Material for the task:
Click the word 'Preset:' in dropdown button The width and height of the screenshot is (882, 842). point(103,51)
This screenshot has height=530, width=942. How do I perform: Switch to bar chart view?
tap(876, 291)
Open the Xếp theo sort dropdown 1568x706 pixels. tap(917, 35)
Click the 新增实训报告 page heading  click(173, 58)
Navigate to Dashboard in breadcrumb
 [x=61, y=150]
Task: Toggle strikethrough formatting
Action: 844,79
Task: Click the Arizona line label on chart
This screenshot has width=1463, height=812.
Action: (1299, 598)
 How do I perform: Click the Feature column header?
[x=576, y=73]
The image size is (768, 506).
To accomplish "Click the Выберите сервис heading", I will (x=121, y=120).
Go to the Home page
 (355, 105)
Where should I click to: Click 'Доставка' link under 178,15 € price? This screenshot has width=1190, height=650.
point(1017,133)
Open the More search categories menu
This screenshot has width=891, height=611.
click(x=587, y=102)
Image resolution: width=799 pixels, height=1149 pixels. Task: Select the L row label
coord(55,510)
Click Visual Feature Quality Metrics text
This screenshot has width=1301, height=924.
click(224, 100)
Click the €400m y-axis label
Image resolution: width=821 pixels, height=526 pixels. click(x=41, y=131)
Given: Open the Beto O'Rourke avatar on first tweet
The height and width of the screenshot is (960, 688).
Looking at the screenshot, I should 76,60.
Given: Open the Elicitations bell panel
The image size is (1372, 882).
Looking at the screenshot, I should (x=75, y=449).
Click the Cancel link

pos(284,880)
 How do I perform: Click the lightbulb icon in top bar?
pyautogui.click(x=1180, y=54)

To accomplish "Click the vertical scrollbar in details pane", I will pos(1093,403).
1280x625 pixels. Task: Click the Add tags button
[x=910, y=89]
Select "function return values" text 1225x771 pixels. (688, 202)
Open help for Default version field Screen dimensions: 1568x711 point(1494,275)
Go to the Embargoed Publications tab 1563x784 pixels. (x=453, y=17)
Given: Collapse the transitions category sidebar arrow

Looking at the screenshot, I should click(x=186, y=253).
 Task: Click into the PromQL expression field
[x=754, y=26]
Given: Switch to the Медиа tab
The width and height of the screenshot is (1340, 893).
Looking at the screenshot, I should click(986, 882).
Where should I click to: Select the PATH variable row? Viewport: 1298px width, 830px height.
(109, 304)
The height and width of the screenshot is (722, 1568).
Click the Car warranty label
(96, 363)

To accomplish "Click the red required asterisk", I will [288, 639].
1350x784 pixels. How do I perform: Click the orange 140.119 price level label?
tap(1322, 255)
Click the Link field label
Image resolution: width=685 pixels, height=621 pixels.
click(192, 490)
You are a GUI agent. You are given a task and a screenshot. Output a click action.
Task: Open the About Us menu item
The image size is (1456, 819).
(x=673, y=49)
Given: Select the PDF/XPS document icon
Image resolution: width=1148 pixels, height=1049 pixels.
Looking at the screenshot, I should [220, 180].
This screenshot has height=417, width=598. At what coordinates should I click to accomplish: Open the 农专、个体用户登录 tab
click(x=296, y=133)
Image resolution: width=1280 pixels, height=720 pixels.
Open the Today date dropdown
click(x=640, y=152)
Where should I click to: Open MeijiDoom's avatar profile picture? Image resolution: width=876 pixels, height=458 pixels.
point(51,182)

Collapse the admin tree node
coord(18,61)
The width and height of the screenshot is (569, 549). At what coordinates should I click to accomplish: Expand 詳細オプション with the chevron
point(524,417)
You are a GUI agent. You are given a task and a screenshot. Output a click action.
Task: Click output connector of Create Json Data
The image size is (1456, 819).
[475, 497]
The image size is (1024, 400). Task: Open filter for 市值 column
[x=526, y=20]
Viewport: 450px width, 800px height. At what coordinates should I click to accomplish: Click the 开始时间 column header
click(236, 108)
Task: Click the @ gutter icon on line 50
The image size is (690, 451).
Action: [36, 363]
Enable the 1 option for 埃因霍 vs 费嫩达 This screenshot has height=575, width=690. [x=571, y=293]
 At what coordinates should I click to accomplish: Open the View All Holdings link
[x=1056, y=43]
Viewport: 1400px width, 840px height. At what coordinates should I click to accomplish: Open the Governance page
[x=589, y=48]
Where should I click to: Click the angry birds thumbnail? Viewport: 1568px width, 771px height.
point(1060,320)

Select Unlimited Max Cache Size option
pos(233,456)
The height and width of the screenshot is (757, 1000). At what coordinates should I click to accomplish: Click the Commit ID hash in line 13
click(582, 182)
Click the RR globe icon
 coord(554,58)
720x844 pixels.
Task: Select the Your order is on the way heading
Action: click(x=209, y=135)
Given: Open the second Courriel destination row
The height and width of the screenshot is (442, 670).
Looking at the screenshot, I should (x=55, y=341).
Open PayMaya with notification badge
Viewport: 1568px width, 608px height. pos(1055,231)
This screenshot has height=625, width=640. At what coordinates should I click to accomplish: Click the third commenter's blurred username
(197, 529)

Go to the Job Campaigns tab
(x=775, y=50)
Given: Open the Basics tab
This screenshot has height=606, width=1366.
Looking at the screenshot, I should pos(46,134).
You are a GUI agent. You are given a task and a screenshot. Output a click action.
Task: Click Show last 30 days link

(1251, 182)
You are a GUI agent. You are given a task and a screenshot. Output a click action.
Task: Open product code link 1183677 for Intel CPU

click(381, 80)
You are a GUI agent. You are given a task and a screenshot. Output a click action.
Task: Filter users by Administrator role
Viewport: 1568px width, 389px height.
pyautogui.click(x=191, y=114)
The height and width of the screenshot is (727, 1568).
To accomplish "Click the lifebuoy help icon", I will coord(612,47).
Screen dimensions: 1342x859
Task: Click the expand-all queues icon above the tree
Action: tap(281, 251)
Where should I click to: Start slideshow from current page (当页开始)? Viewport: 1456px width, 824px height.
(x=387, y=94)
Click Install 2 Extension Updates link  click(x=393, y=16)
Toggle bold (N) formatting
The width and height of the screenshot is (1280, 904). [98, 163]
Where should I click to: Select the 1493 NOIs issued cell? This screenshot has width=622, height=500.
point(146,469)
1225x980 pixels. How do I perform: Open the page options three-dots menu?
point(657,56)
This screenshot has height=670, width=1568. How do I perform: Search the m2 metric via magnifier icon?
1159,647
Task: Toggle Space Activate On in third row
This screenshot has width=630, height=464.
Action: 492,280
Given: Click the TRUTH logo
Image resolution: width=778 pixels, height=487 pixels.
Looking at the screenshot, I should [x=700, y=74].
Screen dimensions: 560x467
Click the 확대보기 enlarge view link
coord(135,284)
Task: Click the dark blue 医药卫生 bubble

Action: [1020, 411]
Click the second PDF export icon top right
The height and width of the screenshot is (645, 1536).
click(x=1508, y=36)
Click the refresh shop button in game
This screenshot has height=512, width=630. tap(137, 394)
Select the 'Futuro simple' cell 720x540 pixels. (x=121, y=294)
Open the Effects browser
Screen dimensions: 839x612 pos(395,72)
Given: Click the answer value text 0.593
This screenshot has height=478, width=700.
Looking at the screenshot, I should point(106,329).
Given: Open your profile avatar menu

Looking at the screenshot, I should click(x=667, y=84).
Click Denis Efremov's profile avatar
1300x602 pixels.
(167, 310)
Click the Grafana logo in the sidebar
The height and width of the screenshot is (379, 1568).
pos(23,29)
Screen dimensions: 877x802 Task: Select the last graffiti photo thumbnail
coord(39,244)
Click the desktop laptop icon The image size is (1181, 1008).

Work required:
Please restate the preceding entries word for word.

Exercise answer:
Click the word 'Preset:' in dropdown button The width and height of the screenshot is (882, 842). point(103,51)
This screenshot has height=530, width=942. How do I perform: Switch to bar chart view?
tap(876, 291)
Open the Xếp theo sort dropdown 1568x706 pixels. tap(917, 35)
Click the 新增实训报告 page heading  click(173, 58)
Navigate to Dashboard in breadcrumb
 [x=61, y=150]
Task: Toggle strikethrough formatting
Action: 844,79
Task: Click the Arizona line label on chart
This screenshot has width=1463, height=812.
Action: (1299, 598)
 How do I perform: Click the Feature column header?
[x=576, y=73]
The image size is (768, 506).
To accomplish "Click the Выберите сервис heading", I will (x=121, y=120).
Go to the Home page
 (355, 105)
Where should I click to: Click 'Доставка' link under 178,15 € price? This screenshot has width=1190, height=650.
point(1017,133)
Open the More search categories menu
This screenshot has width=891, height=611.
click(x=587, y=102)
Image resolution: width=799 pixels, height=1149 pixels. Task: Select the L row label
coord(55,510)
Click Visual Feature Quality Metrics text
This screenshot has width=1301, height=924.
click(224, 100)
Click the €400m y-axis label
Image resolution: width=821 pixels, height=526 pixels. click(x=41, y=131)
Given: Open the Beto O'Rourke avatar on first tweet
The height and width of the screenshot is (960, 688).
Looking at the screenshot, I should 76,60.
Given: Open the Elicitations bell panel
The image size is (1372, 882).
Looking at the screenshot, I should (x=75, y=449).
Click the Cancel link

pos(284,880)
 How do I perform: Click the lightbulb icon in top bar?
pyautogui.click(x=1180, y=54)

To accomplish "Click the vertical scrollbar in details pane", I will pos(1093,403).
1280x625 pixels. Task: Click the Add tags button
[x=910, y=89]
Select "function return values" text 1225x771 pixels. (688, 202)
Open help for Default version field Screen dimensions: 1568x711 point(1494,275)
Go to the Embargoed Publications tab 1563x784 pixels. (x=453, y=17)
Given: Collapse the transitions category sidebar arrow

Looking at the screenshot, I should click(x=186, y=253).
 Task: Click into the PromQL expression field
[x=754, y=26]
Given: Switch to the Медиа tab
The width and height of the screenshot is (1340, 893).
Looking at the screenshot, I should click(986, 882).
Where should I click to: Select the PATH variable row? Viewport: 1298px width, 830px height.
(109, 304)
The height and width of the screenshot is (722, 1568).
Click the Car warranty label
(96, 363)

To accomplish "Click the red required asterisk", I will [288, 639].
1350x784 pixels. How do I perform: Click the orange 140.119 price level label?
tap(1322, 255)
Click the Link field label
Image resolution: width=685 pixels, height=621 pixels.
click(192, 490)
You are a GUI agent. You are given a task and a screenshot. Output a click action.
Task: Open the About Us menu item
The image size is (1456, 819).
(x=673, y=49)
Given: Select the PDF/XPS document icon
Image resolution: width=1148 pixels, height=1049 pixels.
Looking at the screenshot, I should [220, 180].
This screenshot has height=417, width=598. At what coordinates should I click to accomplish: Open the 农专、个体用户登录 tab
click(x=296, y=133)
Image resolution: width=1280 pixels, height=720 pixels.
Open the Today date dropdown
click(x=640, y=152)
Where should I click to: Open MeijiDoom's avatar profile picture? Image resolution: width=876 pixels, height=458 pixels.
point(51,182)

Collapse the admin tree node
coord(18,61)
The width and height of the screenshot is (569, 549). At what coordinates should I click to accomplish: Expand 詳細オプション with the chevron
point(524,417)
You are a GUI agent. You are given a task and a screenshot. Output a click action.
Task: Click output connector of Create Json Data
The image size is (1456, 819).
[475, 497]
The image size is (1024, 400). Task: Open filter for 市值 column
[x=526, y=20]
Viewport: 450px width, 800px height. At what coordinates should I click to accomplish: Click the 开始时间 column header
click(236, 108)
Task: Click the @ gutter icon on line 50
The image size is (690, 451).
Action: [36, 363]
Enable the 1 option for 埃因霍 vs 费嫩达 This screenshot has height=575, width=690. [x=571, y=293]
 At what coordinates should I click to accomplish: Open the View All Holdings link
[x=1056, y=43]
Viewport: 1400px width, 840px height. At what coordinates should I click to accomplish: Open the Governance page
[x=589, y=48]
Where should I click to: Click the angry birds thumbnail? Viewport: 1568px width, 771px height.
point(1060,320)

Select Unlimited Max Cache Size option
pos(233,456)
The height and width of the screenshot is (757, 1000). At what coordinates should I click to accomplish: Click the Commit ID hash in line 13
click(582, 182)
Click the RR globe icon
 coord(554,58)
720x844 pixels.
Task: Select the Your order is on the way heading
Action: click(x=209, y=135)
Given: Open the second Courriel destination row
The height and width of the screenshot is (442, 670).
Looking at the screenshot, I should (x=55, y=341).
Open PayMaya with notification badge
Viewport: 1568px width, 608px height. pos(1055,231)
This screenshot has height=625, width=640. At what coordinates should I click to accomplish: Click the third commenter's blurred username
(197, 529)

Go to the Job Campaigns tab
(x=775, y=50)
Given: Open the Basics tab
This screenshot has height=606, width=1366.
Looking at the screenshot, I should pos(46,134).
You are a GUI agent. You are given a task and a screenshot. Output a click action.
Task: Click Show last 30 days link

(1251, 182)
You are a GUI agent. You are given a task and a screenshot. Output a click action.
Task: Open product code link 1183677 for Intel CPU

click(381, 80)
You are a GUI agent. You are given a task and a screenshot. Output a click action.
Task: Filter users by Administrator role
Viewport: 1568px width, 389px height.
pyautogui.click(x=191, y=114)
The height and width of the screenshot is (727, 1568).
To accomplish "Click the lifebuoy help icon", I will coord(612,47).
Screen dimensions: 1342x859
Task: Click the expand-all queues icon above the tree
Action: tap(281, 251)
Where should I click to: Start slideshow from current page (当页开始)? Viewport: 1456px width, 824px height.
(x=387, y=94)
Click Install 2 Extension Updates link  click(x=393, y=16)
Toggle bold (N) formatting
The width and height of the screenshot is (1280, 904). [98, 163]
Where should I click to: Select the 1493 NOIs issued cell? This screenshot has width=622, height=500.
point(146,469)
1225x980 pixels. How do I perform: Open the page options three-dots menu?
point(657,56)
This screenshot has height=670, width=1568. How do I perform: Search the m2 metric via magnifier icon?
1159,647
Task: Toggle Space Activate On in third row
This screenshot has width=630, height=464.
Action: 492,280
Given: Click the TRUTH logo
Image resolution: width=778 pixels, height=487 pixels.
Looking at the screenshot, I should [x=700, y=74].
Screen dimensions: 560x467
Click the 확대보기 enlarge view link
coord(135,284)
Task: Click the dark blue 医药卫生 bubble

Action: [1020, 411]
Click the second PDF export icon top right
The height and width of the screenshot is (645, 1536).
click(x=1508, y=36)
Click the refresh shop button in game
This screenshot has height=512, width=630. tap(137, 394)
Select the 'Futuro simple' cell 720x540 pixels. (x=121, y=294)
Open the Effects browser
Screen dimensions: 839x612 pos(395,72)
Given: Click the answer value text 0.593
This screenshot has height=478, width=700.
Looking at the screenshot, I should point(106,329).
Given: Open your profile avatar menu

Looking at the screenshot, I should click(x=667, y=84).
Click Denis Efremov's profile avatar
1300x602 pixels.
(167, 310)
Click the Grafana logo in the sidebar
The height and width of the screenshot is (379, 1568).
pos(23,29)
Screen dimensions: 877x802 Task: Select the last graffiti photo thumbnail
coord(39,244)
Click the desktop laptop icon The image size is (1181, 1008).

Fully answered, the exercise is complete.